> [Required work]:
1) Translate this sentence from the call for papers on professionalism in the ancient world into Spanish: "Excellence was a concept well known to the ancient world."
2) Carry on the call for papers on ancient professionalism, picking up after its final sentence.
** Exercise passage follows **
Pros and Cons: Professionalism and Expertise in the Ancient World
Harvard University, April 10th 2010
Keynote Speaker: Dirk Obbink, Christ Church, Oxford/University of Michigan
Excellence was a concept well known to the ancient world. From Homeric heroes to triumphant Roman generals, superlative achievement was recognized and admired as valuable and worthy of emulation. But what of excellence or competence in everyday life? Quality was clearly desirable, but how was it evaluated and how did it operate within society?
This conference seeks to address the concept of professionalism in the ancient world – to examine specific constructions of professionalism across ancient societies and the limits of the applicability of the term to ancient culture. People were interested in acquiring proper technique: how closely was skill linked to success? What is the relationship between professionals and quality of production? What about fake credentials (e.g. charlatans, quacks and impostors)? Do freedmen and slaves complicate the picture? Does audience or market have a role to play? How does the concept of professionalism and technique work with aristocratic codes of behavior (e.g. Roman Republican taboos against commerce and trade)?
The Department of the Classics, Harvard University invites submissions from graduate students for its fifth biannual graduate student conference on topics related to the professional including, but not limited to:
The Texts of Professionalism: Technical manuals, treatise and texts of advice (e.g. medical writings, rhetorical handbooks, literary criticism and advice to poets, Frontinus on Aqueducts, Columella on Farming, strategemata)
The Social Nature of Production: Craftsmanship, production and trade (e.g guilds, collegia, workshops, patrons and interior design). The place of the professional in society (e.g. social rank and gender).
** End of Exercise passage **
** Records follows **
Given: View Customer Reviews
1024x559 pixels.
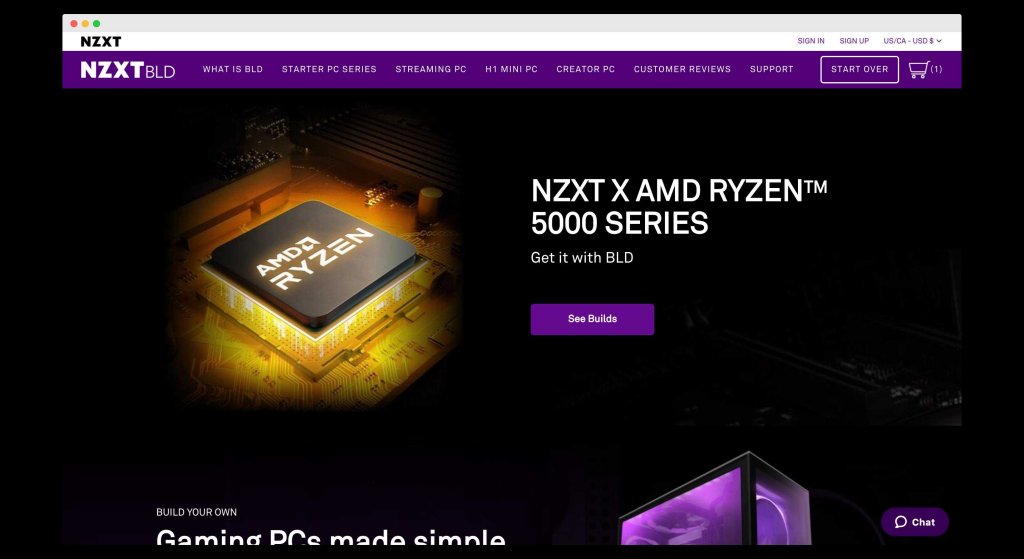Looking at the screenshot, I should [x=682, y=69].
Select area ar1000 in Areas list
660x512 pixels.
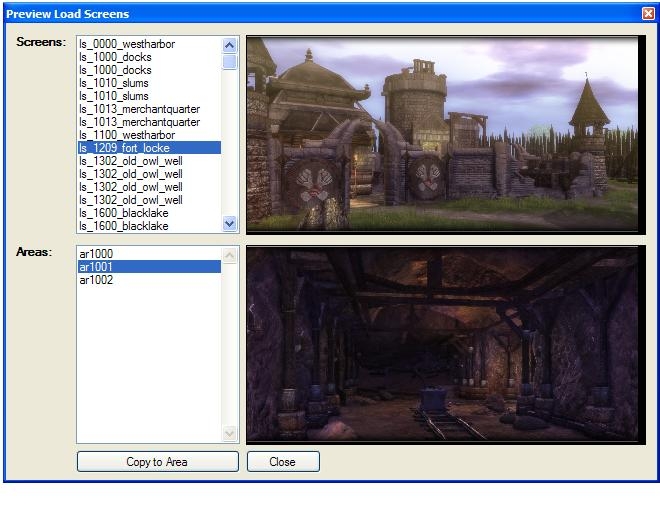(96, 254)
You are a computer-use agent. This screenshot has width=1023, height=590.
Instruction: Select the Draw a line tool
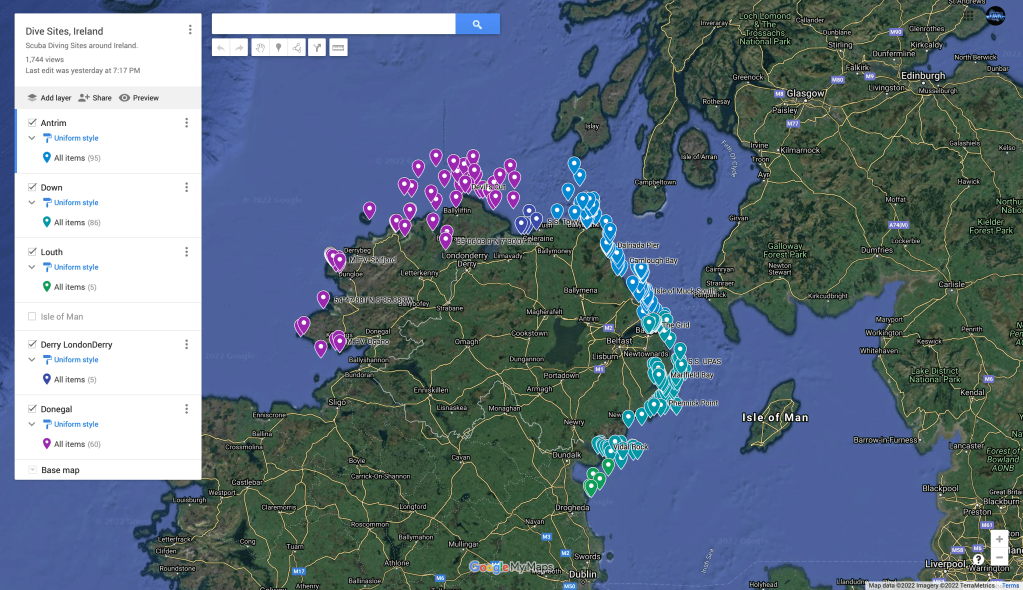click(297, 47)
** End of Records **
> [Responses in order]:
1) La excelencia era un concepto bien conocido en el mundo antiguo.

2)
Professionals in specifically defined spheres: Religion (priests and ritual personnel); Performance (rhapsodes and bards, playwrights, actors and entertainers, chorus leaders/ producers/ members, the Roman arena); Sports (e.g. Olympic chariot racing and the different status of owner and driver)
The Theories of Professionalism: The moral status of professionalism (e.g. the imperial bureaucracy, citizen government, aristocratic amateurs). The problematic use of modern ideas in study of the ancient world (eg. Max Weber) and modern appropriation of ancient examples.
For further information please contact us at harvardclassicsconference AT gmail.com. Abstracts should be e-mailed to this address, so that they are received by January 5th 2010.
We welcome submissions from graduate students working in Classics, Egyptology and Near Eastern Languages and Cultures approaching the subject from literary, archaeological or historical perspectives. Presentations will be limited to 20 minutes. Abstracts should be of no more than 300 words, and should be submitted anonymously. Please provide a cover letter with your paper title, name, address, phone number, e-mail address, institutional affiliation and status. Please also specify any additional technical needs.